Por agressão aos acreanos, Edvaldo pede a suspensão do desconto de 93% dado as companhias aéreas

O parlamentar afirmou que, as empresas agridem os consumidores do Acre, com tarifas abusivas, mesmo depois de contempladas com desconto no ICMS em 93%

Durante discurso na tribuna da Assembleia Legislativa nesta quinta-feira (08), o deputado estadual Edvaldo Magalhães (PCdoB), apresentou um requerimento ao governador Gladson Cameli (Progressista), solicitando a suspensão do benefício de isenção fiscal da aviação civil.

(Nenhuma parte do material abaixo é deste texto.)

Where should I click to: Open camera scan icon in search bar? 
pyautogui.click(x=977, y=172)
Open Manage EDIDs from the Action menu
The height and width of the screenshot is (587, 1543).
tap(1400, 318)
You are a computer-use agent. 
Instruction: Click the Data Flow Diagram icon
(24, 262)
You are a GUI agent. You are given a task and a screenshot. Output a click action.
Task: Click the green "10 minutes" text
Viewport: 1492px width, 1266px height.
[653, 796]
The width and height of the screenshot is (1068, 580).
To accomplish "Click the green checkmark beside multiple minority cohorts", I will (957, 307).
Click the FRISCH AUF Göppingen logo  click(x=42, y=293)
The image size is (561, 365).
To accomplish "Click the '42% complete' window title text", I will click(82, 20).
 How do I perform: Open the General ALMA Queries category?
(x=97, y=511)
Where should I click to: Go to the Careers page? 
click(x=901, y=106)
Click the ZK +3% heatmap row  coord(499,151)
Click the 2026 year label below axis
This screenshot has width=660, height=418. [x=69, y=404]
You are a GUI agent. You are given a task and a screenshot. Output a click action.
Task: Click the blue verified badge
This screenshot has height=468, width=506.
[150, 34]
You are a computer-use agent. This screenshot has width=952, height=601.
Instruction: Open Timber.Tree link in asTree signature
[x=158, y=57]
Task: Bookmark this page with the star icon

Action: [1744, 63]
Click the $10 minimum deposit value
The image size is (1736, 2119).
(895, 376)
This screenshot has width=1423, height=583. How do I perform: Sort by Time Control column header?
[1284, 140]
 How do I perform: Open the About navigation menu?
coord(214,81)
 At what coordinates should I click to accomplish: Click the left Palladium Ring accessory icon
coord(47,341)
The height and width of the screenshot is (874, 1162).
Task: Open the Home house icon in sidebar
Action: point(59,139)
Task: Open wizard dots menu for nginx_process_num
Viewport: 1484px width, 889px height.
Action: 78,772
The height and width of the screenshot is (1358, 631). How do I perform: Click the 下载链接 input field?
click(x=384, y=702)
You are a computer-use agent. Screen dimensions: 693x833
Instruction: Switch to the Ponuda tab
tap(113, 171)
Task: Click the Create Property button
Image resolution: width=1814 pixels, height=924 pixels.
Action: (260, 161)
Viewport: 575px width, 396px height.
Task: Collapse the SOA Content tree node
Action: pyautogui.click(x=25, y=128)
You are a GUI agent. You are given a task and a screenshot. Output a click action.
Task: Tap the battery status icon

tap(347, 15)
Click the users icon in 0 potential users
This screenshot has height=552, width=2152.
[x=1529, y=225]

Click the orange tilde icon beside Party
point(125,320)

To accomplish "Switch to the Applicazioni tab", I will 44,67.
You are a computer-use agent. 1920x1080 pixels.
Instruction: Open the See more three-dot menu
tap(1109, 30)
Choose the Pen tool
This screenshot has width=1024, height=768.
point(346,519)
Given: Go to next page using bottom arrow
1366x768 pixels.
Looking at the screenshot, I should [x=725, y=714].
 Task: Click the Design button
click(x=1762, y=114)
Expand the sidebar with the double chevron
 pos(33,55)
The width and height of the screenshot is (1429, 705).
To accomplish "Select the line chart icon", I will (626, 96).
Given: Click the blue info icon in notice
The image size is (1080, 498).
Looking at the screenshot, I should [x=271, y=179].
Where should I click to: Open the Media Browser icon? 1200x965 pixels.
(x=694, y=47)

O deputado solicita que o governo conceda o desconto exclusivamente para o transporte aéreo público na modalidade táxi aéreo, beneficiando apenas as empresas do estado.

Ainda segundo Edvaldo, essas empresas de Taxi aéreo fazem esforço gigantescos para manter os serviços em municípios isolados, com pistas de pousos de péssimas condições e, portanto, são merecedoras de usufruir de tais subsídios.

Segundo o deputado, a decisão de reduzir impostos para as grandes empresas de aviação (GOL e LATAM) não nos trouxe benefício algum. Nós, acreanos, continuamos pagando preços absurdos em passagens aéreas, questionou Magalhães. Se qualquer pessoa precisar se deslocar com três dias de antecedência, de Rio Branco para Cruzeiro do Sul, irá comprar uma passagem no valor de R$ 2 mil reais. Isso é um absurdo”, diz.

No dia 15 de março o governador em exercício major Rocha (PSDB), assinou a portaria de redução do imposto da aviação, isso apenas em voos interestaduais e internacionais, deixando de fora as companhias que operam em voos domésticos.

A alíquota do Imposto sobre Operações relativas à Circulação de Mercadorias e Prestação de Serviços de Transporte Interestadual e Intermunicipal e de Comunicação (ICMS), para o combustível de aviação, foi reduzida de 25% para 3% pelo Palácio Rio Branco. A decisão foi tomada pelo governador Gladson Cameli, que apostou na medida como elemento de baratear os preços das passagens e atrair mais voos para dentro e fora do estado.